■ SELECTION:
⟨
The companies were downgraded after they had dropped on
average 98.2% during the previous 52 weeks.
Of the nine stocks Mr. Noto follows, seven had stock
offerings underwritten by Goldman Sachs.
"Our research is driven by fundamental analysis
and is not influenced by anything else," Mr. Noto said.
He went on to explain that the companies he followed
saw their stock prices drop last spring not because their operations
were failing, but because market psychology changed. He downgraded the stocks much later because only then had it
become clear through his research that the companies' results were
deteriorating. "In
hindsight," he said, "we should have lowered our ratings
sooner. We regret
that."
Faces are also red -- or should be -- over at Salomon
Smith Barney. Jack
Grubman, the highest-paid analyst at the firm and, perhaps, on Wall
Street, reportedly made US$20-million last year in his job covering
the telecommunications industry.
Investors who have followed his picks have not done as well.
Mr. Grubman began to advise caution on the 11 smallish
telecom companies he covers in the so-called competitive local
exchange carriers sector only two months ago, after the stocks in the
group had already lost 77% of their value.
All 11 had securities underwritten by Salomon.
⟩
■ GIVEN ENTRIES:
⟨
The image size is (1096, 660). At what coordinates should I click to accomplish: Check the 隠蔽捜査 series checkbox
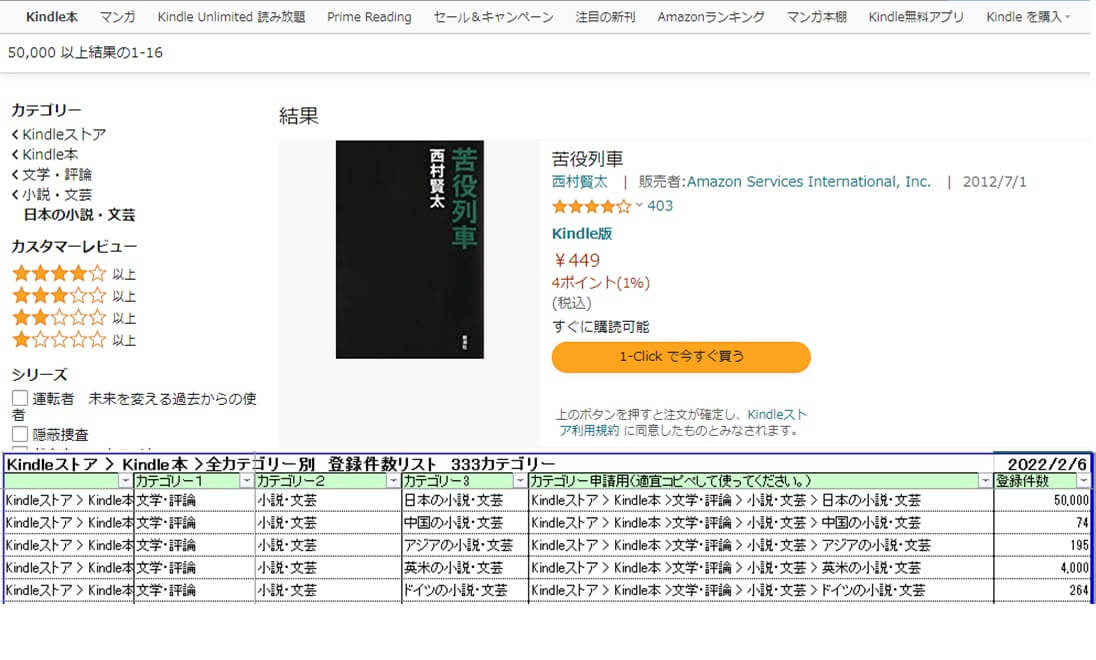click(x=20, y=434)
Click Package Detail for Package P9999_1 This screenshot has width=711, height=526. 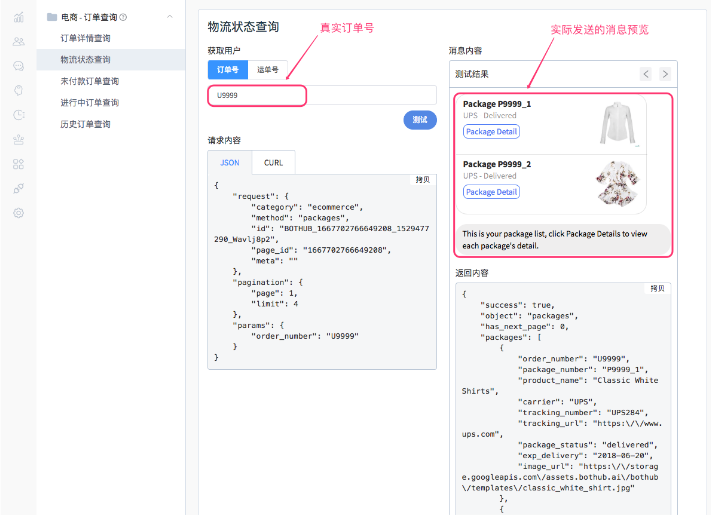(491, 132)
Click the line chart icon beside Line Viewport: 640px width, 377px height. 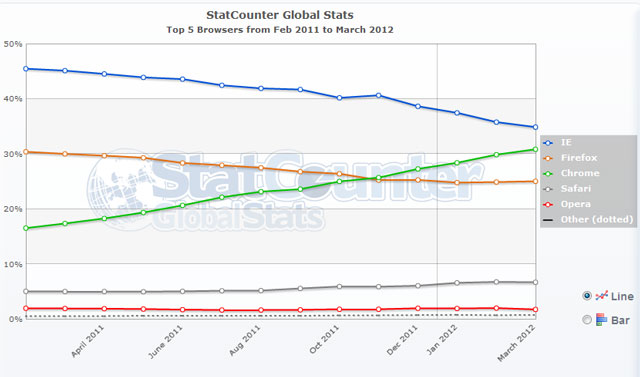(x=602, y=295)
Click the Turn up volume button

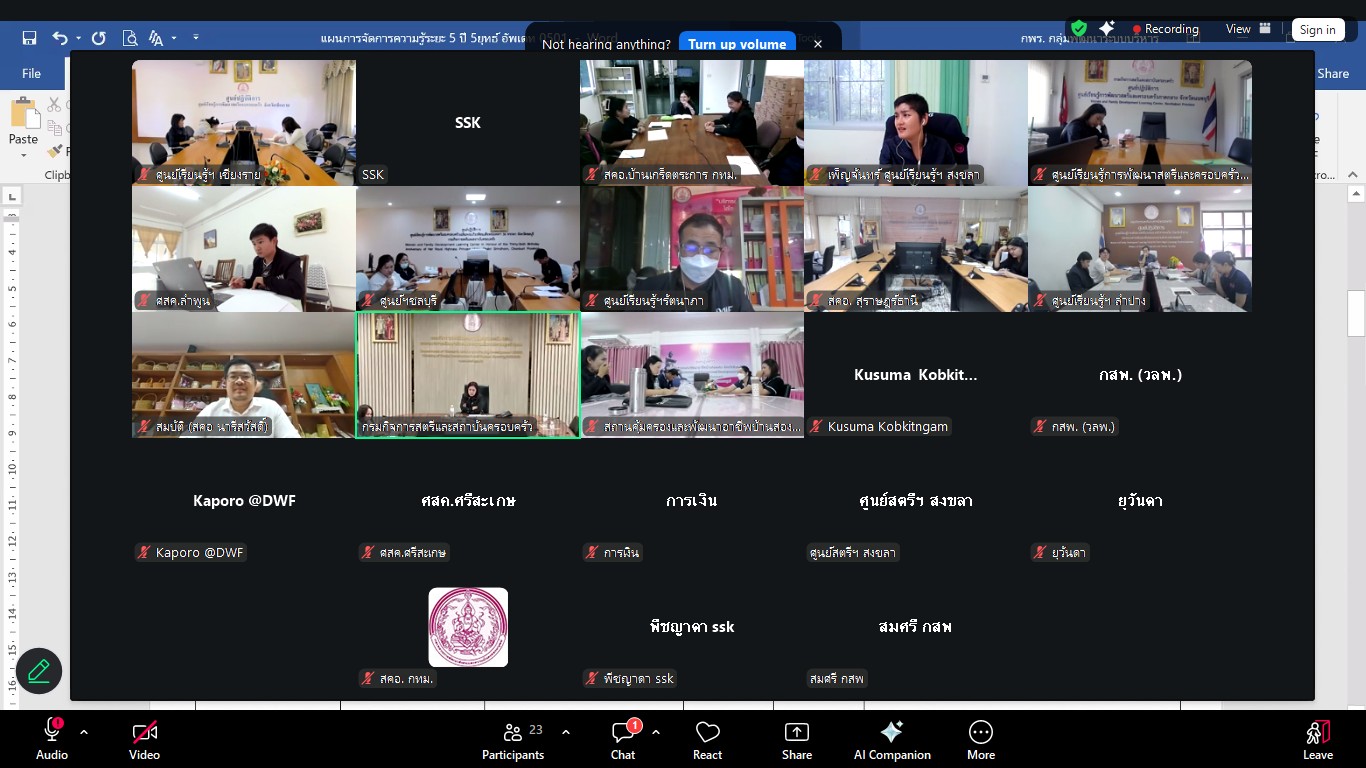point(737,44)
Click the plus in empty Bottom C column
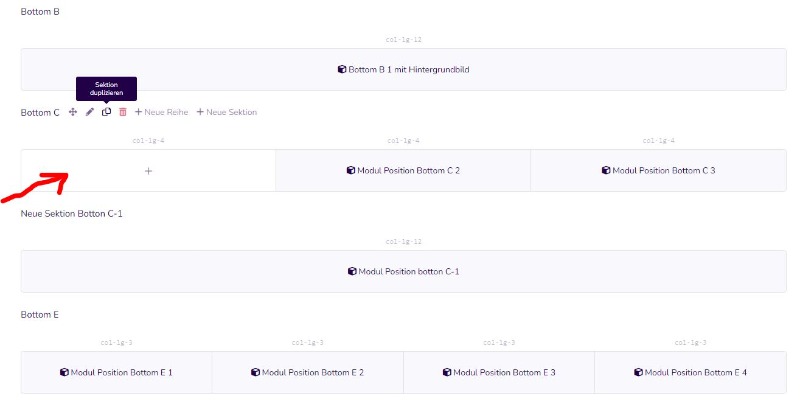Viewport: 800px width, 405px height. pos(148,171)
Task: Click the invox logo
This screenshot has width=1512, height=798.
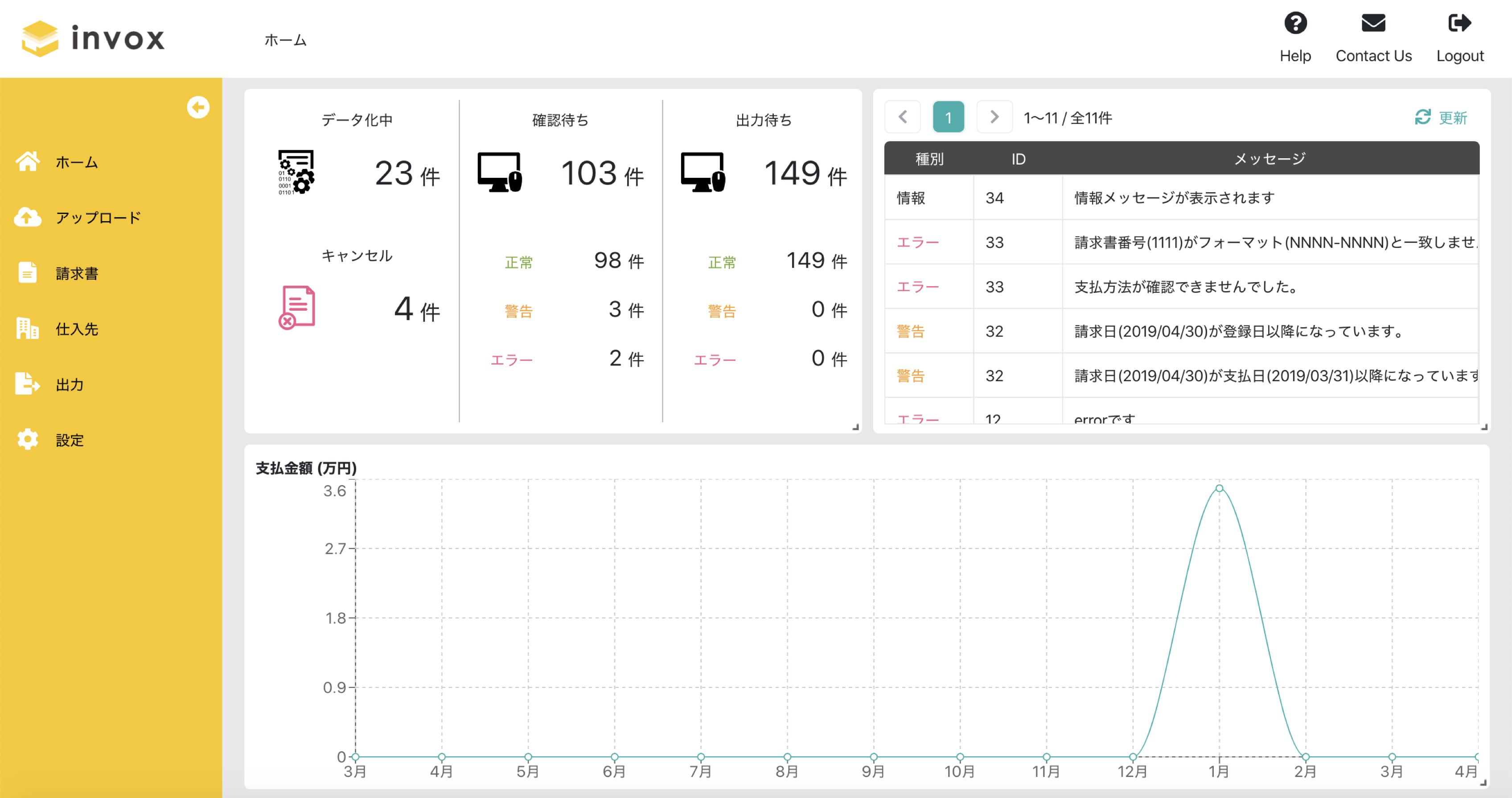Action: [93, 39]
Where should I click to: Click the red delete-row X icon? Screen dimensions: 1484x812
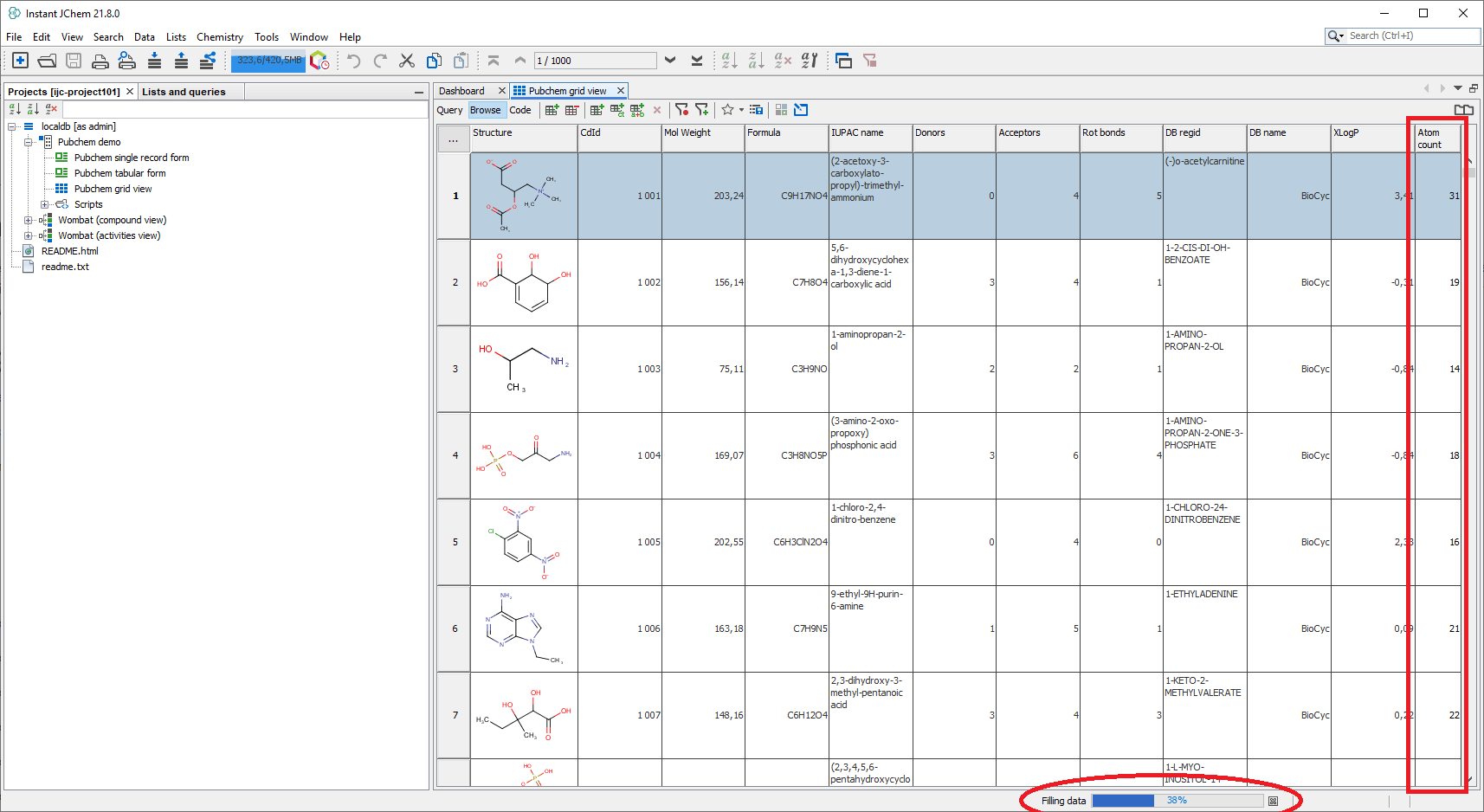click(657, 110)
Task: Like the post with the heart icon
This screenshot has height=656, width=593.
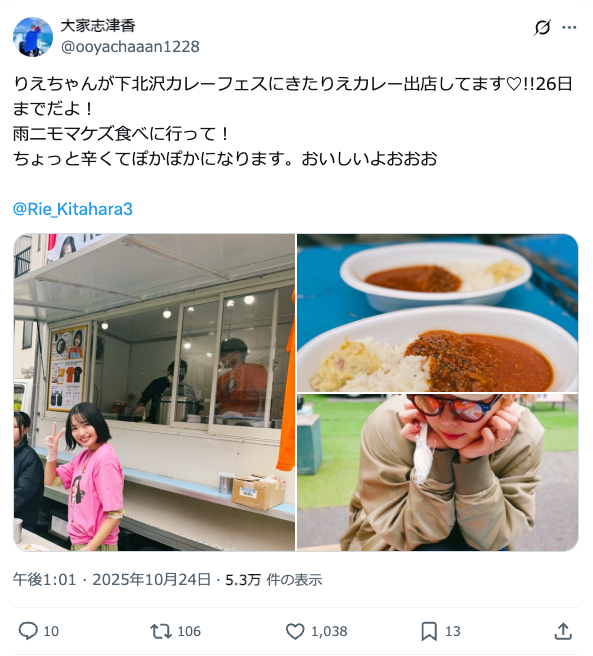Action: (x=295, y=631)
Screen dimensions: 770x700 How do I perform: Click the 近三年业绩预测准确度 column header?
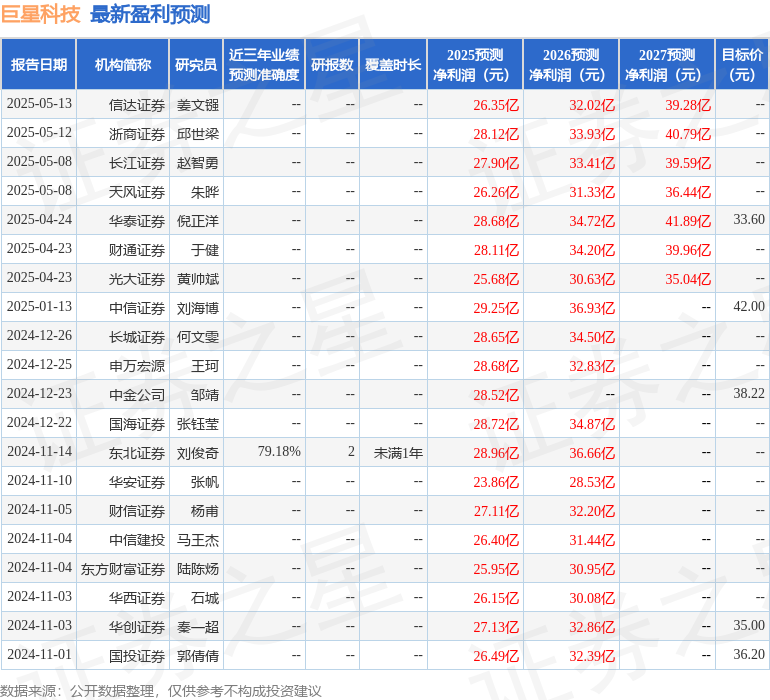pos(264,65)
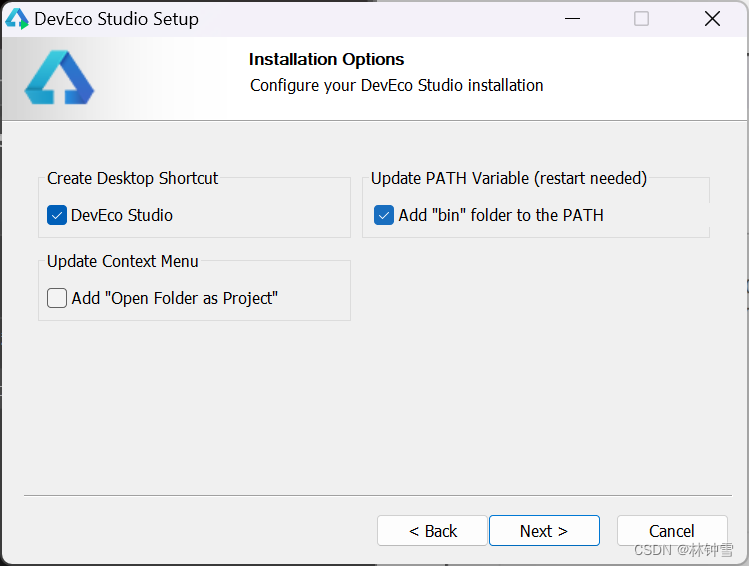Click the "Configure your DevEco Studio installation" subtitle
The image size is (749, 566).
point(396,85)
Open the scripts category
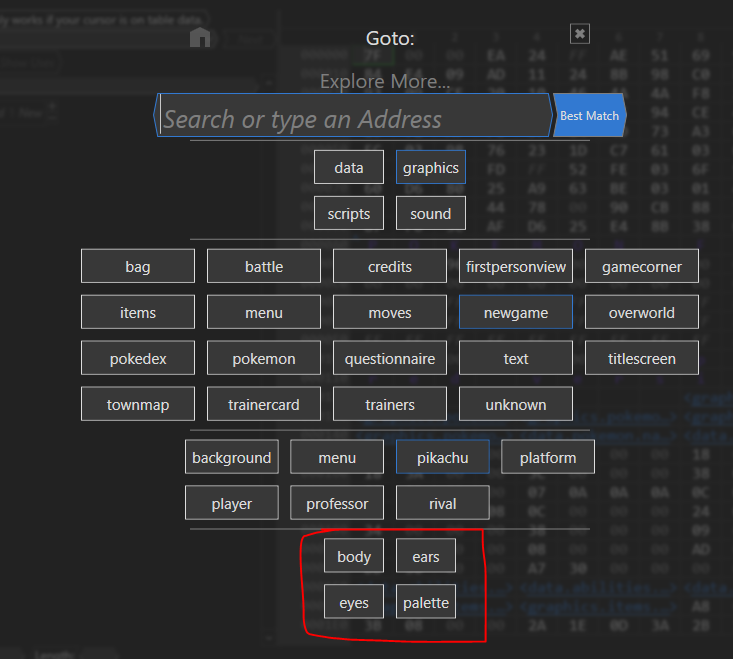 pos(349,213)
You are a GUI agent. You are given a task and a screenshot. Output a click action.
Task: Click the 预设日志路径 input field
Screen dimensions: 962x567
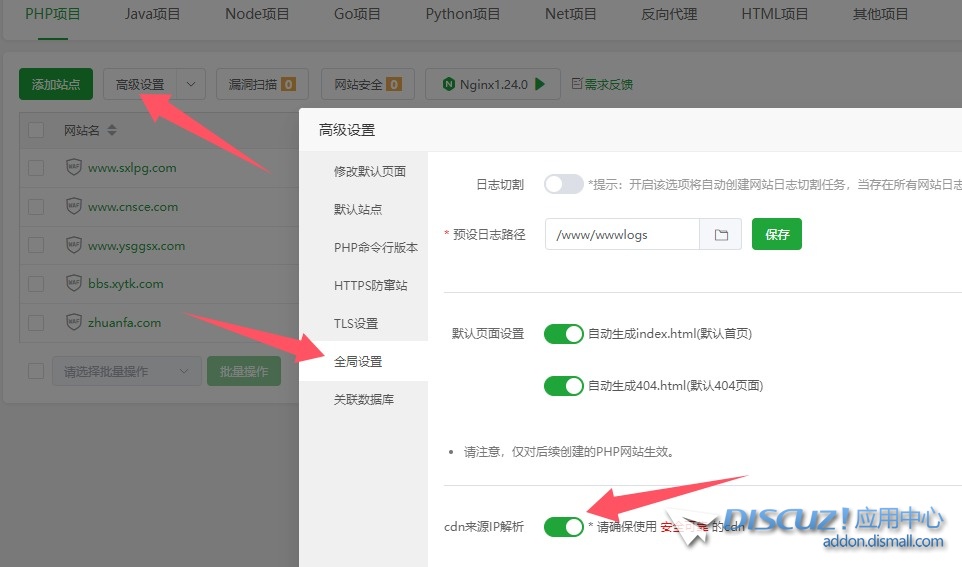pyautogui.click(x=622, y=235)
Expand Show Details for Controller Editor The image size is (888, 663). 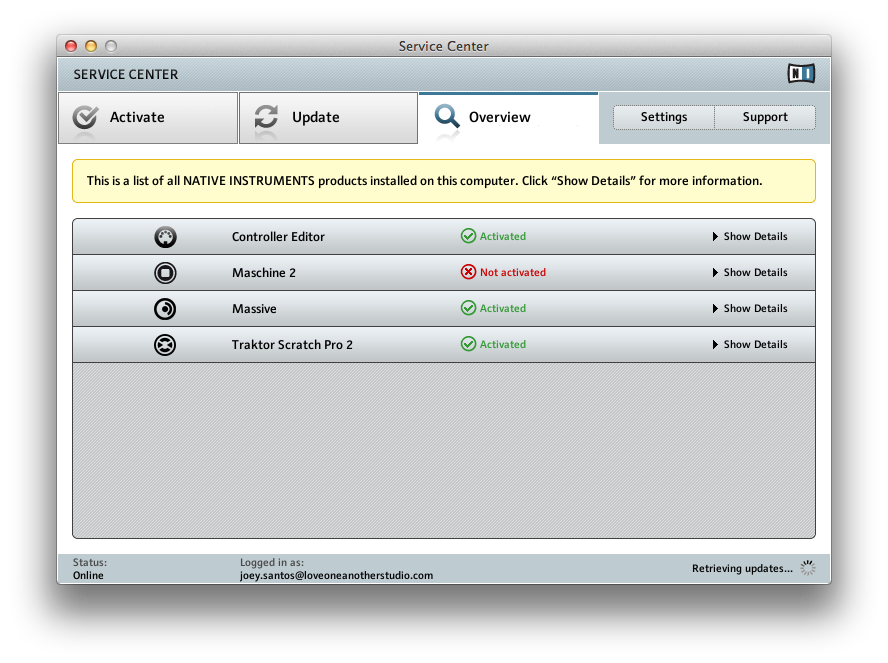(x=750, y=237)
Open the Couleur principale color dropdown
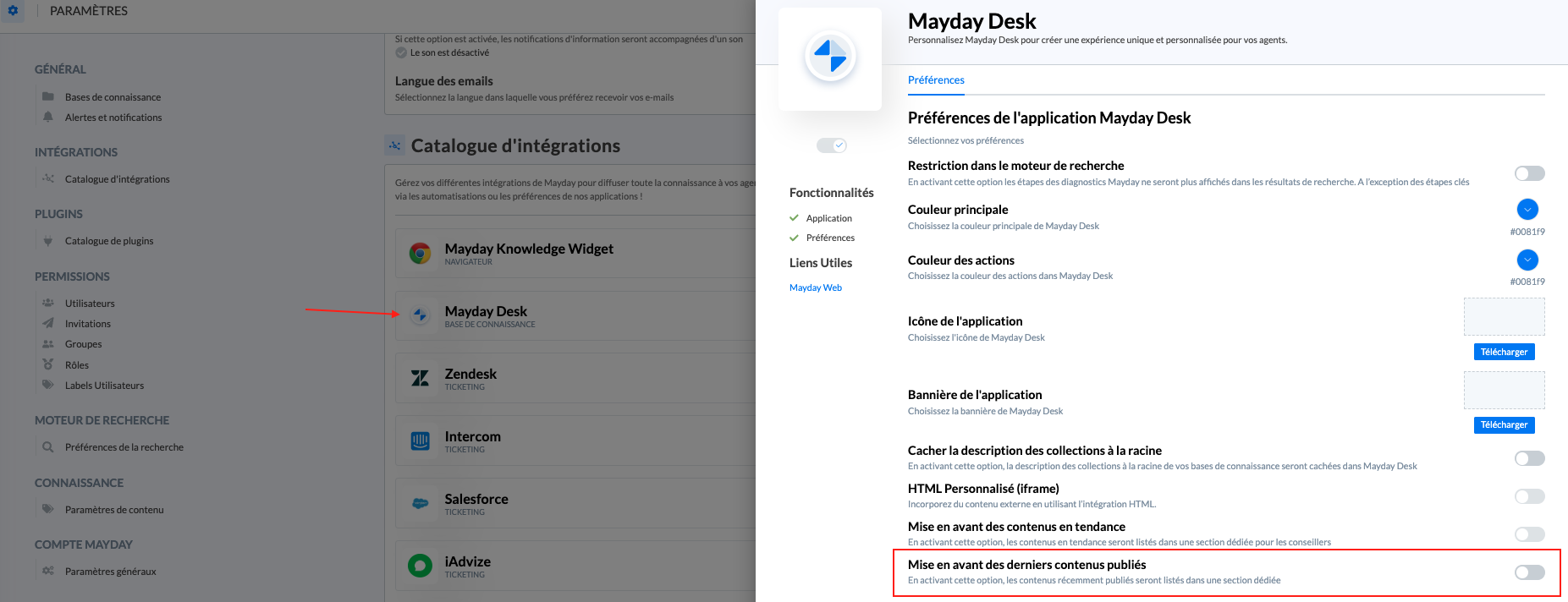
⟩
■ WHAT THIS EXERCISE ASKS:
(1) Which percentages and dollar amounts appear in the article on Wall Street analysts? List them all.
(2) According to the article on Wall Street analysts, why did Mr. Noto say the stock prices of the companies he followed dropped last spring?
(3) Resume the article on Wall Street analysts from the point where it stops.

■ RESPONSE LIST:
(1) 98.2%, US$20-million, 77%

(2) Market psychology changed, not because the companies' operations were failing.

(3)
Mr. Grubman declined to comment.
But in a BusinessWeek article last May, he scoffed at the idea
that his help peddling investment banking services to corporations put
him in conflict with his firm’s investor customers.
"What used to be a conflict is now a synergy," Mr.
Grubman was quoted as saying.
Investors in Rhythms NetConnections Inc., a high-speed
local access data provider that Mr. Grubman has favoured over the past
21 months, may feel otherwise. The
meteoric rise and crushing fall of the company's shares neatly
illustrates how much money investors can lose by following the advice
of conflicted analysts.
Rhythms NetConnections was not much of a company back
in April, 1999 when its shares were offered to the public at US$21
each in a deal managed by Salomon Smith Barney and Merrill Lynch.
But it quickly became a monster stock, soaring to US$111.50
during one trading day. Its closing high was US$93.13 on April 13,
1999.
At its peak, the company's market value was
US$8.9-billion, even though its revenues for the prior year had been
US$528,000 and in two years as a private company, it had racked up
US$39-million in losses. Before
it issued shares, the company's capital consisted of US$158.3-million
in borrowings.
Today, Rhythms NetConnections (RTHM/NASDAQ) trades at
US$1.25 per share, giving it a market value of US$48.6-million. Some
US$8.85-billion in value has vanished.
As those billions were vapourizing, one of Wall
Street's most powerful analysts following the stock, Mr. Grubman, and
two analysts at Merrill Lynch recommended the company to investors.
At Merrill, Mark Kastan recommended the company until he left
the firm in 1999; Kenneth Hoexter picked up coverage in May when the
stock was US$21.
After its initial offering and with the analysts
recommending the stock, Rhythms was able to tap the equity and debt
markets for US$870-million, in four underwritings led by Merrill and
Salomon. Fees earned by
the two firms on the company’s stock offerings alone totalled
US$3.8-million.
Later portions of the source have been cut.